El Mundo, 18 - XI - 2005

ATENTADOS SUICIDAS EN MEZQUITAS CHIÍES

Decenas de muertos en varios ataques en Iraq
tras el escándalo de los abusos a detenidos suníes

La ONU ha pedido una investigación internacional sobre las condiciones de arresto en Iraq. Las explosiones de Bagdad se produjeron cerca de dos hoteles frecuentados por extranjeros.

Decenas de personas han muerto en tres atentados en mezquitas chiíes de Janakin, al noreste de Bagdad. Horas antes, al menos seis personas murieron después de que dos coches bomba conducidos por suicidas hicieran explosión en Bagdad, muy cerca del edificio del Ministerio del Interior donde, presuntamente, ciento setenta y tres iraquíes suníes fueron torturados.

Según el Ministerio del Interior iraquí, en Janakin hay al menos setenta y cuatro muertos y ciento cincuenta heridos a causa de los ataques, que fueron perpetrados por dos terroristas suicidas que llevaban cinturones cargados de explosivos adosados al cuerpo y por un coche bomba activado por control remoto.

El número de fallecidos puede aumentar en las próximas horas debido a que numerosos heridos fueron trasladados a los centros hospitalarios en estado crítico.

Janakin es un pueblo de población principalmente chiíta y kurda, que está situado cerca de la frontera con Irán.

Los terroristas hicieron explotar sus cargas en el interior de los templos, que se encontraban abarrotados de gente, ya que se celebraba la plegaria del viernes, día sagrado de los musulmanes.

La primera explosión fue la de un coche bomba cerca del banco de Janakin.
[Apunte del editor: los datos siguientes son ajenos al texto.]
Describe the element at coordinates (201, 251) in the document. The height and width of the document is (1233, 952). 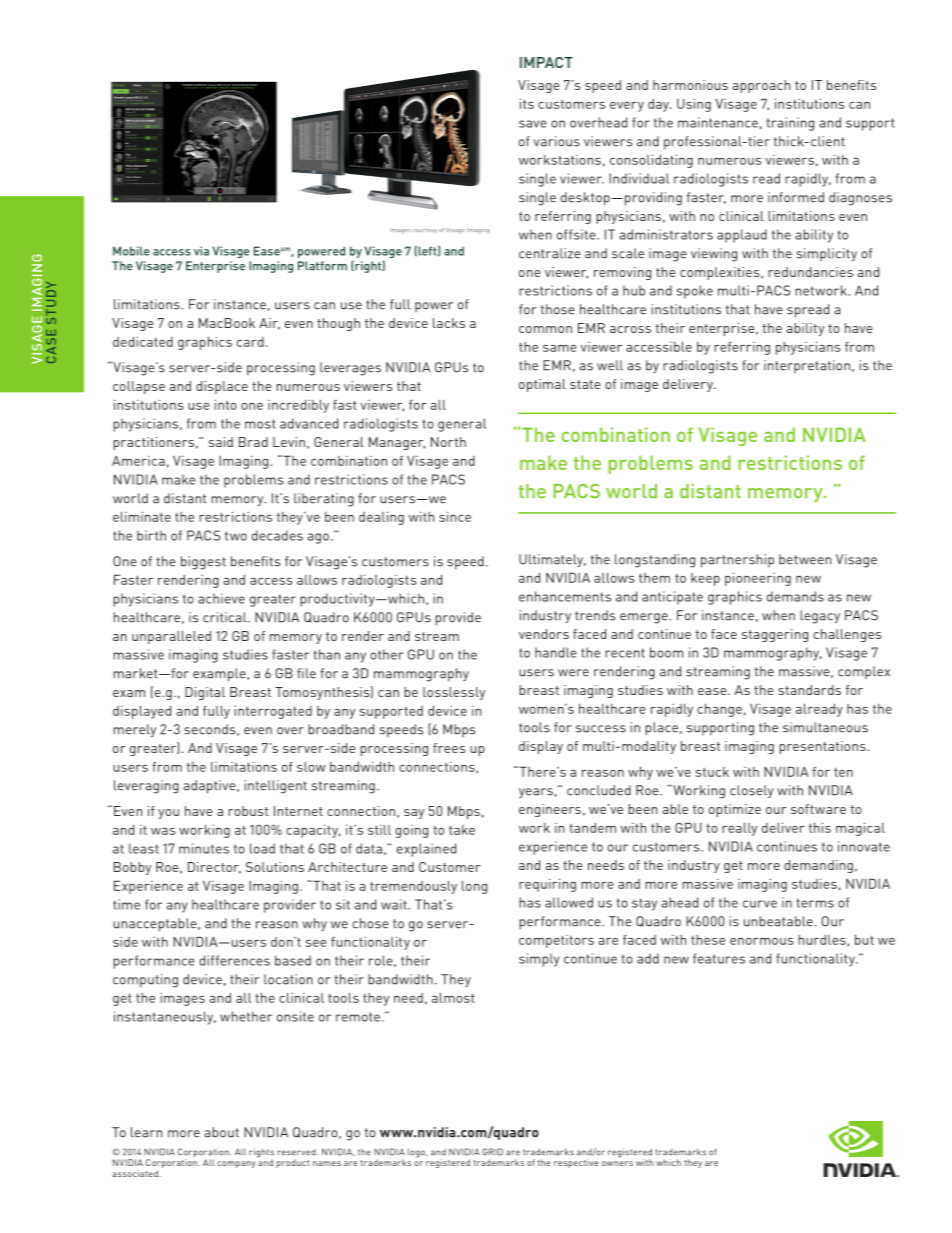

Pocos minutos después, los dos terroristas suicidas atacaron, de forma casi simultánea, las mezquitas de Masrah y Mahdi, habitualmente lugar de rezo de los kurdos chiíes del lugar.

Janakin, a treinta kilómetros de la frontera iraní, es una localidad en la que conviven chiíes y kurdos y que, hasta el momento, se había librado de la violencia que sacude a diario el país.

Dos coches bomba en Bagdad

En Bagdad, las dos explosiones, ocurridas de forma casi simultánea a las 08.20 hora local (06.20 hora peninsular española), sacudieron el barrio de Yadiriya, en el centro de la capital, matando al menos a seis personas e hiriendo a unas 40, entre ellas varios policías y guardias nacionales que se encontraban en la zona en el momento en el que se perpetraron los atentados.

Los ataques de la capital se produjeron muy cerca del lugar donde se torturó y vejó a ciento setenta y tres detenidos suníes acusados de cometer atentados, según ha reconocido el propio primer ministro iraquí, Ibrahim al Yafari.

Aunque el Gobierno anunció la puesta en marcha de una investigación, el ministro iraquí del Interior, Bayan Yabr, tachó de exageradas las acusaciones.

La responsable del Alto Comisionado de la ONU para los Derechos Humanos, Louise Arbour, ha pedido una investigación internacional sobre las condiciones de arresto en Iraq, al considerar que "hay problemas en el sistema de detención del país".

El Partido Islámico Iraquí (PII), principal representante de los suníes en Iraq, pidió ayer a la comunidad internacional que investigue las torturas.

Balance de daños

Entre los fallecidos en Bagdad hay dos niños de corta edad y una mujer, según fuentes policiales.

Las bombas provocaron grandes daños en los hoteles "Hamra" y "Zahra", habitualmente utilizados por periodistas y contratistas extranjeros, agregaron.

Se desconoce si estos dos hoteles fueron uno de los objetivos señalados por los terroristas. Si así fuese, se trataría del segundo atentado contra hoteles frecuentados por extranjeros en las últimas semanas, después de los ataques al Sheraton y el Palestine a finales de octubre.

Las explosiones llegan el día antes del inicio en El Cairo de las reuniones preparatorias de la Conferencia para la Reconciliación Iraquí, en la que las distintas facciones iraquíes tratarán de detener la espiral de violencia que sacude el país desde hace más de dos años.

También hoy, el Ejército estadounidense ha anunciado que treinta y dos supuestos insurgentes murieron durante un enfrentamiento armado en la localidad de Ramadi, cien kilómetros al oeste de Bagdad.